Write out the data below exactly, from its first line to the line containing "Screen dimensions: 698x535", that line included.
──────── DATA SECTION ────────
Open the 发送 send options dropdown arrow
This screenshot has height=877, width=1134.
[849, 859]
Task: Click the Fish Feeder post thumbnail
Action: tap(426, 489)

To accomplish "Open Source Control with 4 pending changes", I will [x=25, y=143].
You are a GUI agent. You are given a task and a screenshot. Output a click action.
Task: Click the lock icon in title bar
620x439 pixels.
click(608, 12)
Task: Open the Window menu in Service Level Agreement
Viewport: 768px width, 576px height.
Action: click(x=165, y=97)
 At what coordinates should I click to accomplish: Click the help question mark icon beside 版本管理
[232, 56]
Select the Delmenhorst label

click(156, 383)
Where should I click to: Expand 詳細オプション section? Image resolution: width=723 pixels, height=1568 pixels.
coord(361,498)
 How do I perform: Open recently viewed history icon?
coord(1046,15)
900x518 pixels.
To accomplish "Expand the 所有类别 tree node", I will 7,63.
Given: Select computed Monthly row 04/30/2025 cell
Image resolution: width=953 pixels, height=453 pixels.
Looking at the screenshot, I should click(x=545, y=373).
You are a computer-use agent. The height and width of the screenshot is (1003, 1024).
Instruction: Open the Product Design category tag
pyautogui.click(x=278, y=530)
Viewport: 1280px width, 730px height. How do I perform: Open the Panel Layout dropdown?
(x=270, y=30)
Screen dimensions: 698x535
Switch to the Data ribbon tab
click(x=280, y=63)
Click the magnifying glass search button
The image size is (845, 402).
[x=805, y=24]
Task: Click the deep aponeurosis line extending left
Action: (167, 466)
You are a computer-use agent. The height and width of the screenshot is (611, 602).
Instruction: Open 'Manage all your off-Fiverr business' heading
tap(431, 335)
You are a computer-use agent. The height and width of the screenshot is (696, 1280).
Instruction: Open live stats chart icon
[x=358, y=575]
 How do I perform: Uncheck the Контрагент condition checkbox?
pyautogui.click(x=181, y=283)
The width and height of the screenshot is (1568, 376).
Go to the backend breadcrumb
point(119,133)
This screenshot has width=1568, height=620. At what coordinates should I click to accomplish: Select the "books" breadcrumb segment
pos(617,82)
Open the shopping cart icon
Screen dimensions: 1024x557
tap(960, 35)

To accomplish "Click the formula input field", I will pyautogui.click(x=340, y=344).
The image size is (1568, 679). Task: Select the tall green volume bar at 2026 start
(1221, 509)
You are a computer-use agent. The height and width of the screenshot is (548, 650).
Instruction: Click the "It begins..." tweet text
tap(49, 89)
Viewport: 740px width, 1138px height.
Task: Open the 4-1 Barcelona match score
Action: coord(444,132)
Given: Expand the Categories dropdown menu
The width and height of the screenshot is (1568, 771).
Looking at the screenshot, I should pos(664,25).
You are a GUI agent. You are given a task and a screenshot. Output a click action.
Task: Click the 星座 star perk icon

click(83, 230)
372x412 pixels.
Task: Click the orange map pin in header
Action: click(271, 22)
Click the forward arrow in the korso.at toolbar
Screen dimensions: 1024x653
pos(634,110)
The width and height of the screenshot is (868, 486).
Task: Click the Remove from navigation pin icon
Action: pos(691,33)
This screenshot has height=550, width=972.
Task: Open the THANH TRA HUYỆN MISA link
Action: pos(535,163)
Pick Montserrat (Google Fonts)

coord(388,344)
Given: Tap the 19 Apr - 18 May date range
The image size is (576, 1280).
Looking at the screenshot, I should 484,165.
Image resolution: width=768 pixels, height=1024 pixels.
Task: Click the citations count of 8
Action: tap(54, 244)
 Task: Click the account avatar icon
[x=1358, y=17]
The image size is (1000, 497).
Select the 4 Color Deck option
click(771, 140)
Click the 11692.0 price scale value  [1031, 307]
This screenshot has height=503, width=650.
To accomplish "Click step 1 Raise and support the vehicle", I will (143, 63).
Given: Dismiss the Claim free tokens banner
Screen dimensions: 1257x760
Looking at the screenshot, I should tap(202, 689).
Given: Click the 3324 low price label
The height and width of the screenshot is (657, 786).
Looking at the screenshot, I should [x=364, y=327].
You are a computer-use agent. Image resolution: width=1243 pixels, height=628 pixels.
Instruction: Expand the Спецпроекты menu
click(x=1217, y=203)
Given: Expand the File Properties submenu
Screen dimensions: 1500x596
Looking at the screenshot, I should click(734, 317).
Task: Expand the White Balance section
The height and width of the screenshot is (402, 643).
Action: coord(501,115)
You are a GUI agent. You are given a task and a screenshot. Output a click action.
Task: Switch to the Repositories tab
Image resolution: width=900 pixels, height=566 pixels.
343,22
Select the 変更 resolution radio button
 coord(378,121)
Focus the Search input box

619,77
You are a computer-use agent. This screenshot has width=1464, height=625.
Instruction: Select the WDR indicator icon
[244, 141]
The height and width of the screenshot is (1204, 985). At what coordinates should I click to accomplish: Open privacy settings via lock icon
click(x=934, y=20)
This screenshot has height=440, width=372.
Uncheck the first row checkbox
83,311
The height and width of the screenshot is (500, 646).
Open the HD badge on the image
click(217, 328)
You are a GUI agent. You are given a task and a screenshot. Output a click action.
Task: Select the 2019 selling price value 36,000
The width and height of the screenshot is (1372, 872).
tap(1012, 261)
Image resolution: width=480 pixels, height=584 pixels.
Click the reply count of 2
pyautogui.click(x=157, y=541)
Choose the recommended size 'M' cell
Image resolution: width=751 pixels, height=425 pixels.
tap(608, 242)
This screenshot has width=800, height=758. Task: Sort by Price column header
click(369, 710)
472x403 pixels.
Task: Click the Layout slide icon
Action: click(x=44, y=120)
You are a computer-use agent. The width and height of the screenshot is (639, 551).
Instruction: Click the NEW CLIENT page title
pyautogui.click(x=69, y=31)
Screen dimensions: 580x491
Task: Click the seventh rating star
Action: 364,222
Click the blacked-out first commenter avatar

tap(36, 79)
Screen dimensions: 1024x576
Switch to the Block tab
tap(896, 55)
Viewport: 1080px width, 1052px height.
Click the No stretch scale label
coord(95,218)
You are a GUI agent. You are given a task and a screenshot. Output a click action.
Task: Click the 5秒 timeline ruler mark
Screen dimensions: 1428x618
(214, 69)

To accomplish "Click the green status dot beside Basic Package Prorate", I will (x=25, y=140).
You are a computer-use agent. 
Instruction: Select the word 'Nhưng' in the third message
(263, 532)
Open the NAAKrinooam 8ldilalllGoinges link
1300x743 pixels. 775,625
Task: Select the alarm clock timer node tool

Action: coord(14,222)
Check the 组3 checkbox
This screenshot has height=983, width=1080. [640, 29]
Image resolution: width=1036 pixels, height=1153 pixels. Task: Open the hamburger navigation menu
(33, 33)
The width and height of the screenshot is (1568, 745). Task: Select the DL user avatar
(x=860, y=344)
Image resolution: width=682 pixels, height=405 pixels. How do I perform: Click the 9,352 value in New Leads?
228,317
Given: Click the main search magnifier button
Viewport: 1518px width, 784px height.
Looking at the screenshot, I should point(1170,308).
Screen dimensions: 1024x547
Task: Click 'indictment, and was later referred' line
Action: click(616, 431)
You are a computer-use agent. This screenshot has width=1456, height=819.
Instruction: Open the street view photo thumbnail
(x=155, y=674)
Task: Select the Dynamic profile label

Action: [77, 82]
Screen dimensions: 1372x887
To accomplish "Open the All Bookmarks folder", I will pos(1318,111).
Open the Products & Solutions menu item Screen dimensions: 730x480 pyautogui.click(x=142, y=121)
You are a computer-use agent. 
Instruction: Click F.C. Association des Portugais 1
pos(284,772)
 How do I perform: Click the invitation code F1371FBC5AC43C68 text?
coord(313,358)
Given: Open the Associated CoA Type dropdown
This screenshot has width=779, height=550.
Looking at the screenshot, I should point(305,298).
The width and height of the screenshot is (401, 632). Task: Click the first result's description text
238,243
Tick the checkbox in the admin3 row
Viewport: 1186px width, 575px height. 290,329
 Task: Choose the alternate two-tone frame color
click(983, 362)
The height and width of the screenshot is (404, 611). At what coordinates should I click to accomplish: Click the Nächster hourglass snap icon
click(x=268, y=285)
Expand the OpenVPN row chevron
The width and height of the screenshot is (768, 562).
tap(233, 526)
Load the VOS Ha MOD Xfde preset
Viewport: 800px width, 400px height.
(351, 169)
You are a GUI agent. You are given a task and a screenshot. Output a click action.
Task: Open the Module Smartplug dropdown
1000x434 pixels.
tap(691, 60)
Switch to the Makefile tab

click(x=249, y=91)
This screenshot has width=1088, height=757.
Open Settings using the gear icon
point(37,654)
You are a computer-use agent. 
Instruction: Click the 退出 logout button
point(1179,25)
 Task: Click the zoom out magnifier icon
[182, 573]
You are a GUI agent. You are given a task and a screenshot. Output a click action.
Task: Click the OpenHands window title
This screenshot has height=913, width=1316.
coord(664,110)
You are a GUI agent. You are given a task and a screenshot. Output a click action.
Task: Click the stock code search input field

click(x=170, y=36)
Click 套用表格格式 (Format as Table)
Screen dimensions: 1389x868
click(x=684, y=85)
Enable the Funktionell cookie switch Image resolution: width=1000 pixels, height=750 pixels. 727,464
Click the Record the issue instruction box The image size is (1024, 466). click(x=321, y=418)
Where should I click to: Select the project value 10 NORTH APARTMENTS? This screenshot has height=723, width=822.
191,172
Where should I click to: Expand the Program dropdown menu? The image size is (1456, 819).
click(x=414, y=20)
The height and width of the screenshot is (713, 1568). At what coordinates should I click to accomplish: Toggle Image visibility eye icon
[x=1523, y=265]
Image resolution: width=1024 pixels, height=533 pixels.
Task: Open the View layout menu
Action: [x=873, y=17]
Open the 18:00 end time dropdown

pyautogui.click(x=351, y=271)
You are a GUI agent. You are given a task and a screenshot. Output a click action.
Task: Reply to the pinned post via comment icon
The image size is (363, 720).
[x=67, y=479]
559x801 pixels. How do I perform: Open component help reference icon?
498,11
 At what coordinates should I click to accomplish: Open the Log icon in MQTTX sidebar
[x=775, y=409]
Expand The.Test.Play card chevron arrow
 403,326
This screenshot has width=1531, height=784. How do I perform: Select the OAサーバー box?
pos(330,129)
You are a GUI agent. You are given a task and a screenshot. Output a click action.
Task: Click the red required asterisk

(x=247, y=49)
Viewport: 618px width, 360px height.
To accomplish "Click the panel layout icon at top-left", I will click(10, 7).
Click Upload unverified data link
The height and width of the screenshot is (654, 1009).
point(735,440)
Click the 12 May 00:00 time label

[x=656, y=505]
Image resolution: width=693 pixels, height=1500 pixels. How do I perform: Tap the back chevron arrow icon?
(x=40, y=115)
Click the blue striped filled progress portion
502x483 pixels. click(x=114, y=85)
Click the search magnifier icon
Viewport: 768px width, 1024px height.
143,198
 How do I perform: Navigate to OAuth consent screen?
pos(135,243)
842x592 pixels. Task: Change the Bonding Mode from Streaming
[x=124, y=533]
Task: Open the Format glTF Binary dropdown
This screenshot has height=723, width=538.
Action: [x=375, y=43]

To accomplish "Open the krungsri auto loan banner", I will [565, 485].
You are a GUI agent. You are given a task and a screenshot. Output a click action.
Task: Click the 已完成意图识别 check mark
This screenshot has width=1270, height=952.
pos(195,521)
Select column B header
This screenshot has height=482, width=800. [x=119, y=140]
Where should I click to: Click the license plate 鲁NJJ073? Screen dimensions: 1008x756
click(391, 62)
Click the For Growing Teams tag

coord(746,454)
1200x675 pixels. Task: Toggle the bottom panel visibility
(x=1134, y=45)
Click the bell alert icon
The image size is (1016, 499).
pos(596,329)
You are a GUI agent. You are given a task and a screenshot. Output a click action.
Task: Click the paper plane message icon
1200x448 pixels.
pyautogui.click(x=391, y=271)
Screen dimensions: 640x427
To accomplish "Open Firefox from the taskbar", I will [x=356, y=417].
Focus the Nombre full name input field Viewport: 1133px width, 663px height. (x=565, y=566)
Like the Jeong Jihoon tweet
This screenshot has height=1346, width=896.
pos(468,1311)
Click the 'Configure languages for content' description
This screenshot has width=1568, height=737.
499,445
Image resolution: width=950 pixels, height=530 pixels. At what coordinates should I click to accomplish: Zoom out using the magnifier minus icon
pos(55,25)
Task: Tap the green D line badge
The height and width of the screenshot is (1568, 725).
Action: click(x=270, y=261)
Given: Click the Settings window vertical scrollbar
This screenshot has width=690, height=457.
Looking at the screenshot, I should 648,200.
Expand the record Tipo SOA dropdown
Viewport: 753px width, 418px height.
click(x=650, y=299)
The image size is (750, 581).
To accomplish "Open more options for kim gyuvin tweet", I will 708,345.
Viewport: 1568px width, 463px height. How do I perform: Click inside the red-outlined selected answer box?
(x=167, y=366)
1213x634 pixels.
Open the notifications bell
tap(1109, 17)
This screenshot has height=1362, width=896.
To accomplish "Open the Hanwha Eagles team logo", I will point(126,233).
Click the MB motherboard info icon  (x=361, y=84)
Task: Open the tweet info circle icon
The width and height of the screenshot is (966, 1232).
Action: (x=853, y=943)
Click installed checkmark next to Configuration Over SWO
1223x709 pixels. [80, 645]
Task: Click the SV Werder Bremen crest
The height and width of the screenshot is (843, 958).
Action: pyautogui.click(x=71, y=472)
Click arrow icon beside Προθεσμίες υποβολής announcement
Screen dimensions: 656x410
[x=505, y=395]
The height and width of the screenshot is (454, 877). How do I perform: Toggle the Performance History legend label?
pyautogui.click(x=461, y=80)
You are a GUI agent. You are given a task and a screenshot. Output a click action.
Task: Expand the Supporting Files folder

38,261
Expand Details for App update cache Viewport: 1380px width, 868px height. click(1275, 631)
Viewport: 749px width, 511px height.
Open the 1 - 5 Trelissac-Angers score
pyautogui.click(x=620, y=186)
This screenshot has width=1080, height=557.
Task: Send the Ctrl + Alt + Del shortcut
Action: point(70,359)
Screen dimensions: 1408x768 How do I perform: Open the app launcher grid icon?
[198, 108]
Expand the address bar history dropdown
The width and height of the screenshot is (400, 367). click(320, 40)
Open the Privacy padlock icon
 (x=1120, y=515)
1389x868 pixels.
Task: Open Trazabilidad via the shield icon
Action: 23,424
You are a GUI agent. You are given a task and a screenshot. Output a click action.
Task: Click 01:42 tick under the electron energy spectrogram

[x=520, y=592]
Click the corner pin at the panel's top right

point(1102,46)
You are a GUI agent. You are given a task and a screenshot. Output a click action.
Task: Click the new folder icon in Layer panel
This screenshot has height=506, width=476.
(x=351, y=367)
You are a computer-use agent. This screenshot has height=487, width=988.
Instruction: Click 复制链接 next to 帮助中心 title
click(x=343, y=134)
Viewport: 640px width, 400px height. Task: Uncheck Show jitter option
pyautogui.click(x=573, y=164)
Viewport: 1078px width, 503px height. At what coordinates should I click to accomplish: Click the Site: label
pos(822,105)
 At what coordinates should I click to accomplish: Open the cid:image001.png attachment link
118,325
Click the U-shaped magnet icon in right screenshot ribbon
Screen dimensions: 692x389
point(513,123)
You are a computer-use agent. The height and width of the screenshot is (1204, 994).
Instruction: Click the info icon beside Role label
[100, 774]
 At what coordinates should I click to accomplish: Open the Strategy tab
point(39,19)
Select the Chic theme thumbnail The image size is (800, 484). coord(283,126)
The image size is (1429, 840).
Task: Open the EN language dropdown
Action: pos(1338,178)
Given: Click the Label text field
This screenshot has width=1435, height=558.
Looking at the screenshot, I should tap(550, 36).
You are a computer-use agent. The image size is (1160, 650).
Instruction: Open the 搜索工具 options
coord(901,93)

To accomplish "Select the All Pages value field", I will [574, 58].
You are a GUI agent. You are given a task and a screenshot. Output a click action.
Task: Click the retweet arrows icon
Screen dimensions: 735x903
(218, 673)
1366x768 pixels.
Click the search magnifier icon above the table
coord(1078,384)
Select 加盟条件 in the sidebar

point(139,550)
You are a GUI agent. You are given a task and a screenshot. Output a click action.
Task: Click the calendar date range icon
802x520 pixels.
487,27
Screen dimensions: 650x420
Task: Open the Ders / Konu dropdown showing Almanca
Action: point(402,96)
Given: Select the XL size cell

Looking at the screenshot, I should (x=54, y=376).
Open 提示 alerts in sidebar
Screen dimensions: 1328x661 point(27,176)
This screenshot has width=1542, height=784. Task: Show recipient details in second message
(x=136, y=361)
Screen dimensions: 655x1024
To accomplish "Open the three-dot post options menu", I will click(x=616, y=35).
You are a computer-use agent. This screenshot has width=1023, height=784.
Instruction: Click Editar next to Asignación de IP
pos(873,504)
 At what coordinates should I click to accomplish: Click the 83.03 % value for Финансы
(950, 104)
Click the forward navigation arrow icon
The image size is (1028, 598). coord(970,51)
────────
EXPECTED OUTPUT ▸
Open the 发送 send options dropdown arrow
This screenshot has height=877, width=1134.
[849, 859]
Task: Click the Fish Feeder post thumbnail
Action: tap(426, 489)

To accomplish "Open Source Control with 4 pending changes", I will [x=25, y=143].
You are a GUI agent. You are given a task and a screenshot. Output a click action.
Task: Click the lock icon in title bar
620x439 pixels.
click(608, 12)
Task: Open the Window menu in Service Level Agreement
Viewport: 768px width, 576px height.
Action: click(x=165, y=97)
 At what coordinates should I click to accomplish: Click the help question mark icon beside 版本管理
[232, 56]
Select the Delmenhorst label

click(156, 383)
Where should I click to: Expand 詳細オプション section? Image resolution: width=723 pixels, height=1568 pixels.
coord(361,498)
 How do I perform: Open recently viewed history icon?
coord(1046,15)
900x518 pixels.
To accomplish "Expand the 所有类别 tree node", I will 7,63.
Given: Select computed Monthly row 04/30/2025 cell
Image resolution: width=953 pixels, height=453 pixels.
Looking at the screenshot, I should click(x=545, y=373).
You are a computer-use agent. The height and width of the screenshot is (1003, 1024).
Instruction: Open the Product Design category tag
pyautogui.click(x=278, y=530)
Viewport: 1280px width, 730px height. How do I perform: Open the Panel Layout dropdown?
(x=270, y=30)
Screen dimensions: 698x535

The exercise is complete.